Tornar os elementos de aquecimento em SMT realmente inteligentes
Por muito tempo, as lâmpadas infravermelhas utilizadas no processo de reflow e cura em SMT foram bastante “ignorantes” em termos de funcionalidade. Basta conectá-las, definir o ciclo de funcionamento e torcer para que o perfil térmico não mude. Na verdade, era como jogar à sorte.
Mas as coisas estão mudando. começamos a tratar esses elementos de aquecimento como fontes reais de dados. O objetivo é parar de substituir peças apenas porque o calendário assim determina, e começar a fazê-lo somente quando o hardware realmente precisa disso.
Dar “voz” às lâmpadas
Para que uma lâmpada possa “falar”, é preciso inserir camadas sensoras diretamente no invólucro ou no controlador de energia.
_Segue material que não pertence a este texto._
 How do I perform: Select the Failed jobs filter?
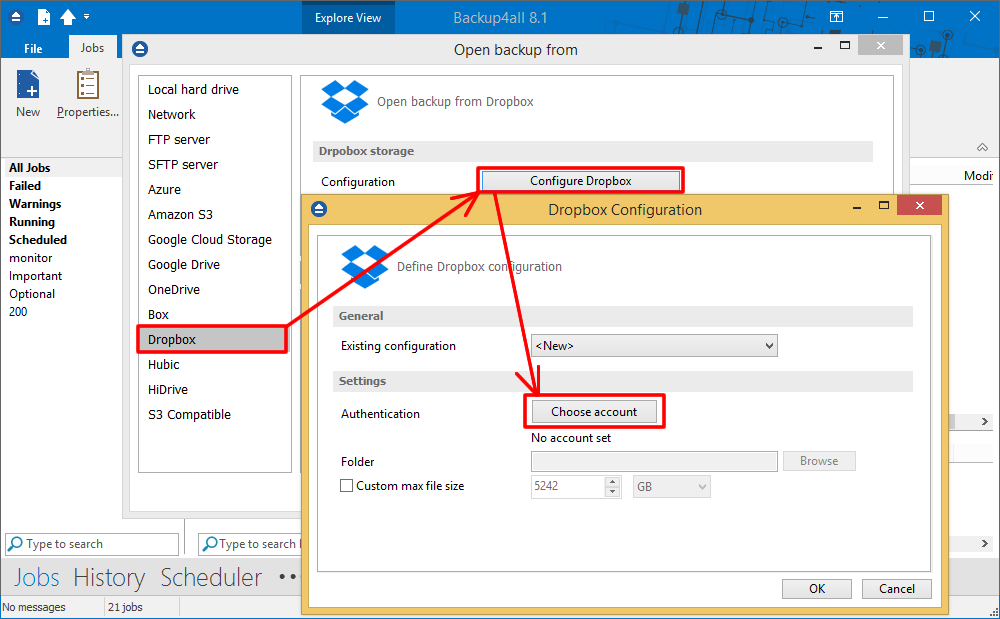[25, 186]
Ao monitorar em tempo real a corrente elétrica e a emissão espectral, o sistema consegue detectar quando o filamento está ficando demasiado fino ou se o revestimento de quartzo está sujo. Isso elimina aqueles “pontos frios” que causam defeitos na soldagem.
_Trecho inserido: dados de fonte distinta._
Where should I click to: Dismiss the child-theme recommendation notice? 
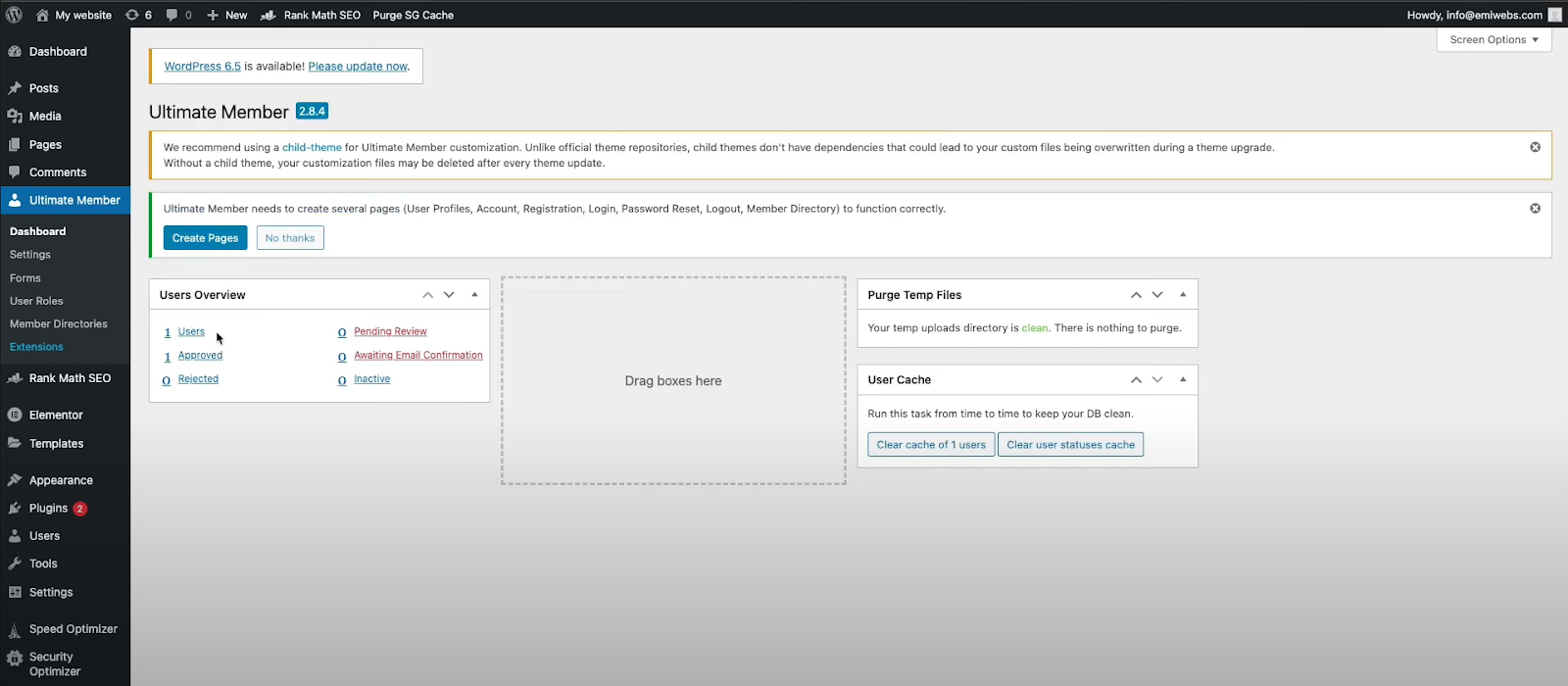click(1535, 147)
Calor que pode ser rastreado
A grande vantagem aqui é que os sensores IoT permitem rastrear o fluxo de calor que atinge o PCB, em vez de apenas fazer suposições com base na temperatura do aquecedor. Agora podemos ver exatamente como um emissor infravermelho se desgasta ao longo do tempo. Se a emissão diminuir 10%, o controlador aumenta automaticamente a potência para compensar. Assim, mantemos um perfil térmico estável e recebemos avisos de que a lâmpada está prestes a parar de funcionar.
Os obstáculos
Claro, não é tudo perfeito. Adicionar essa inteligência significa que os componentes eletrônicos de controle ocupam mais espaço. Não dá para simplesmente pegar uma lâmpada comum no mercado e substituí-la. É necessário usar controladores inteligentes e maneiras de transmitir esses dados para o sistema MES. Isso torna a instalação um pouco mais complicada.
Por que isso é importante
A vantagem é que finalmente podemos parar de fazer suposições. Em vez de substituir todas as lâmpadas a cada seis meses – mesmo aquelas que ainda estão em boas condições – podemos substituí-las somente quando os dados indicarem que elas perderam sua eficiência. Isso reduz o desperdício, economiza dinheiro e evita que um problema aleatório paralise toda a linha de produção no meio do turno.